You can also copy and paste it directly from here if that makes it easier:
IF MIN([Point]) = 0 THEN MIN([Pope ID])
ELSEIF MIN([Point]) = MIN([MaxPoint]) THEN [NextPopeID]
MIN([Pope ID]) +
([NextPopeID] - MIN([Pope ID])) / MIN([MaxPoint]) * MIN([Point])
Grand. Set the new x-axis value to calculate using Pope ID and Point, restarting every Pope ID, and that’s the x-axis sorted. But these points are still basically just calculating a straight line, whereas what we actually need to do is push them up the y-axis by a different amount, kind of like this:
Let’s also add a direction calculation, so that the wave between the first and second goes upwards, the wave between the second and third goes downwards, and so on. We can do that by working out whether it’s an odd or even number, and setting the direction accordingly:
IF INT([Pope Name No] % 2) = 0 THEN -1 ELSE 1 END
Now let’s work on our y-axis calculation. It’s got three parts:
- Working out a nice sinusoidal curve
- Multiplying that value by how long it’s been between popes, so that the longer it is between popes, the higher the curve goes
- Multiplying that by the distance calculation so that it goes above or below the x-axis accordingly
The first phase of a sine wave goes from 0 on the y-axis, up to a peak of 1, and then back down to 0 between the x-axis values of 0 and π, like so:
In our case, we don’t want a wave between 0 pope units and 3.141… pope units; rather, we want to define the beginning and end of this phase of a sine wave to be between one pope and the next pope of the same name. So, for Leo IX to Leo X, we want 153 to be our 0 and 218 to be our π. That means taking the scaffold point, dividing it by the maximum point of 99 to get the % of the distance that that point is along the 0-to-π scale, and then multiply it by π.

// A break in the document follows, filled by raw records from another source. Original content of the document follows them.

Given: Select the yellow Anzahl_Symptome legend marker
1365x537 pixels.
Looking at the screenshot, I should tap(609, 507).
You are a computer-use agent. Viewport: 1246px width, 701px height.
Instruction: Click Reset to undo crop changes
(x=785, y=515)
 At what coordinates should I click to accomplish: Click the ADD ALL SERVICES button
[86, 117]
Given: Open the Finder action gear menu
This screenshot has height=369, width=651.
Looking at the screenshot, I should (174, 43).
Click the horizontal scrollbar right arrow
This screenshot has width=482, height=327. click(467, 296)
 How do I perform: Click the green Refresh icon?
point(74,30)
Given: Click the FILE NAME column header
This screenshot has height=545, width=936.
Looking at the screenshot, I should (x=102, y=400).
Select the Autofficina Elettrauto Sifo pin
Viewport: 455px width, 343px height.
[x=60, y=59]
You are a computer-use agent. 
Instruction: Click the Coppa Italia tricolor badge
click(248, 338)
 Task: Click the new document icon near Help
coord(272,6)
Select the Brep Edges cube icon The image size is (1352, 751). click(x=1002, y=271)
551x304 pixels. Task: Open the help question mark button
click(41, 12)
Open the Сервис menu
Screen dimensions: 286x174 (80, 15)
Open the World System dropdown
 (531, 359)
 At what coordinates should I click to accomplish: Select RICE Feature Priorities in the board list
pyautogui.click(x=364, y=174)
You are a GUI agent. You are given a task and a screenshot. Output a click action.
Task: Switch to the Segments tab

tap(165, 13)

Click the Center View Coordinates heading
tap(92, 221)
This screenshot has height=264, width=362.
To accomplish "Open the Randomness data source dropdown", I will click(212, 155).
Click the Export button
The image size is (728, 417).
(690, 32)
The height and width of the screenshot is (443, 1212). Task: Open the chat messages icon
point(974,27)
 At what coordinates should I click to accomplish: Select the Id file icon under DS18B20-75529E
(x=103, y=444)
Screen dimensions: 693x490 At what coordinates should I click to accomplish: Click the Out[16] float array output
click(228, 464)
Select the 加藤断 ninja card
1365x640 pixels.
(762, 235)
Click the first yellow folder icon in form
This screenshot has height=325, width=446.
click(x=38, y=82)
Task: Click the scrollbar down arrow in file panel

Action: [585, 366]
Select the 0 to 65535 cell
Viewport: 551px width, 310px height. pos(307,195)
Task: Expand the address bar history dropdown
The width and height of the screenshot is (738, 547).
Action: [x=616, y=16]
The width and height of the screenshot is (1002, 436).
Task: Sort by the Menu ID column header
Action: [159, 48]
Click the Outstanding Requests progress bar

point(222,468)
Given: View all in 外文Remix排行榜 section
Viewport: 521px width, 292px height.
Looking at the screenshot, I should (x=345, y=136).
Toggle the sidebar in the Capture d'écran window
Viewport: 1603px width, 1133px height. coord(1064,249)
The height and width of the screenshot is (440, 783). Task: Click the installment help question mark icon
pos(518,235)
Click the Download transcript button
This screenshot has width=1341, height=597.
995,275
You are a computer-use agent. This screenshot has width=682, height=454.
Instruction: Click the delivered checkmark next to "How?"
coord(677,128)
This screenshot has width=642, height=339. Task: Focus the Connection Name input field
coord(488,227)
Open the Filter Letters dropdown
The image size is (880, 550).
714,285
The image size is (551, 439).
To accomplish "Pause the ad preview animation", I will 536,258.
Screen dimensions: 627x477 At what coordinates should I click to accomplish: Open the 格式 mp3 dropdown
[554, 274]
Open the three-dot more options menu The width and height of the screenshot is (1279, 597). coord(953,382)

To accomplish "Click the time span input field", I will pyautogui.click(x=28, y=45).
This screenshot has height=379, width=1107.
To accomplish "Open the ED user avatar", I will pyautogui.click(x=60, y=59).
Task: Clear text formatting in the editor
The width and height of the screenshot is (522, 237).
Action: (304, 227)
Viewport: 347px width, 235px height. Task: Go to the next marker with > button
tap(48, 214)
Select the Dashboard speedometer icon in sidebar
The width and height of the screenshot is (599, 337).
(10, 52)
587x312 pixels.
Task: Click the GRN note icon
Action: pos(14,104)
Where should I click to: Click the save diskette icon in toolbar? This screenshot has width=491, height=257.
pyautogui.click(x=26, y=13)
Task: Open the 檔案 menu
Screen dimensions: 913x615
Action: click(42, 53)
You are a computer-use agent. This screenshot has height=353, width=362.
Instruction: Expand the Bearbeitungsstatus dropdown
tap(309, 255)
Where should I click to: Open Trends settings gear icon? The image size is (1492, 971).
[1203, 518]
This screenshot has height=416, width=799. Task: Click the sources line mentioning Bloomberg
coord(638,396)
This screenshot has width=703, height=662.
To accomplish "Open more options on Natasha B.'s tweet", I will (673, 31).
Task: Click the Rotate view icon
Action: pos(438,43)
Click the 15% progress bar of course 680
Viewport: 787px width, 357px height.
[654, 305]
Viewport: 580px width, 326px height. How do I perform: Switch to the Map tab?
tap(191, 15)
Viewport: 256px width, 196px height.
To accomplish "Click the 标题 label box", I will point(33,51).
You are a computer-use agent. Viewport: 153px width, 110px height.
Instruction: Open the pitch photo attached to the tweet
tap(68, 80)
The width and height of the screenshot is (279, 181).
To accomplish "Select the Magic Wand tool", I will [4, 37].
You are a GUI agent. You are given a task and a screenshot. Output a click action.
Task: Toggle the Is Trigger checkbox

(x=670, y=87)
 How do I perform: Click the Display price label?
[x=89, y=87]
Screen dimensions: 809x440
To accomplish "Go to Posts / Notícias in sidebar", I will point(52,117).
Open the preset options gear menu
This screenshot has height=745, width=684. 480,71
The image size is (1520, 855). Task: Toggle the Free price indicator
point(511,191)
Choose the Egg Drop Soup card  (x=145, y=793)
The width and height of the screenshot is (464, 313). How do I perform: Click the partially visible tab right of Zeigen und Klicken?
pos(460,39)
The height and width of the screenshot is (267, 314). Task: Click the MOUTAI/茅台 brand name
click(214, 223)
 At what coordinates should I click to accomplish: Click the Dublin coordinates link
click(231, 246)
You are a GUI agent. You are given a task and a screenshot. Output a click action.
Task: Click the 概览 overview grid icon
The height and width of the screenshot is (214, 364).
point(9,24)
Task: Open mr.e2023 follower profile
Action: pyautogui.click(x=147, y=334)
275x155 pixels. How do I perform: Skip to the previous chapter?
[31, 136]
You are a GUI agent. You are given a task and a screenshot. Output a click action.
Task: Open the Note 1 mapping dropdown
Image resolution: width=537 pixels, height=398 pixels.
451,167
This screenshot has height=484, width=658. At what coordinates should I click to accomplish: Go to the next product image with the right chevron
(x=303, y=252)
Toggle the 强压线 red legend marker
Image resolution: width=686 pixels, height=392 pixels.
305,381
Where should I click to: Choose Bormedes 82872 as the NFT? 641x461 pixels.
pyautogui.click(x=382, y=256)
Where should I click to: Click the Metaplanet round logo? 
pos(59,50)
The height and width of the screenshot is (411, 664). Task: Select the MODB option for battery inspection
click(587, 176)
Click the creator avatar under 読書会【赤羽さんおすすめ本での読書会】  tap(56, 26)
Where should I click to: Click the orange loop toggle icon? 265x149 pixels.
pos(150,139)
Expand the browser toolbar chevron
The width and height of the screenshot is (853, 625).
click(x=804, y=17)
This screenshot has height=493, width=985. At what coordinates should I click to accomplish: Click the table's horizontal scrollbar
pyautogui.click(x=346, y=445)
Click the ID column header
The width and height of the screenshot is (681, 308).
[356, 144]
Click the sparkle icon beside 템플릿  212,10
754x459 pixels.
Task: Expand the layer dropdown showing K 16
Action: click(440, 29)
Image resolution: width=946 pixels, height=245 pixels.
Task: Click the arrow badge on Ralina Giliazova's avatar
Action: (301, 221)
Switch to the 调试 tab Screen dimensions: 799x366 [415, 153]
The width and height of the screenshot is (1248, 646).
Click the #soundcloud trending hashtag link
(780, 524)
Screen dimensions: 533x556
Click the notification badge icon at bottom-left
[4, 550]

That’ll give us the first phase of a sine wave of the same height (of 1) between the popes, regardless of how long it’s been between them. We want the peak to be higher the longer it’s been between popes, so we multiply it by the distance. Then we can multiply by our positive/negative direction calc. Here’s the code:
MIN(SIN([Point]/[MaxPoint] * PI()))
([NextPopeID] - MIN([Pope ID]))
So, stick the y-axis calc on rows, set the table calculation to calculate using Pope and Pope ID, and voila! We have a nice set of sine waves between our Leos.
(this plot reminds me of doing Fourier transformations for EEG analysis; technically, we haven’t created this complex wave by layering up different sine waves on top of each other, but we can kind of decompose it into sets of individual sine waves as we go along)
The hard work is done now, so let’s bring the rest of our popes back in:
Delightful. The rest of it is all about making it pretty, which I can leave to your personal tastes. But the real question is: what happens with Pius, the Barcelona of second millenium popes? Can we clearly see the era of Pius dominance?
…yes, we can.
These graphs can be applied to basically anything that goes in a sequential order and may or may not have repeated values; this graph here is every word from my old band’s EP in order. I like how you can see where the choruses are, because the lines get more tightly woven as the words in the chorus are repeated more often.
I hope this blog makes it clear how to make these graphs! I still don’t know what to call them, but in my head they’re unimaginatively down as sine wave time series. Thanks again to Neil for creating them first, and for making his workbooks downloadable and play-around-withable!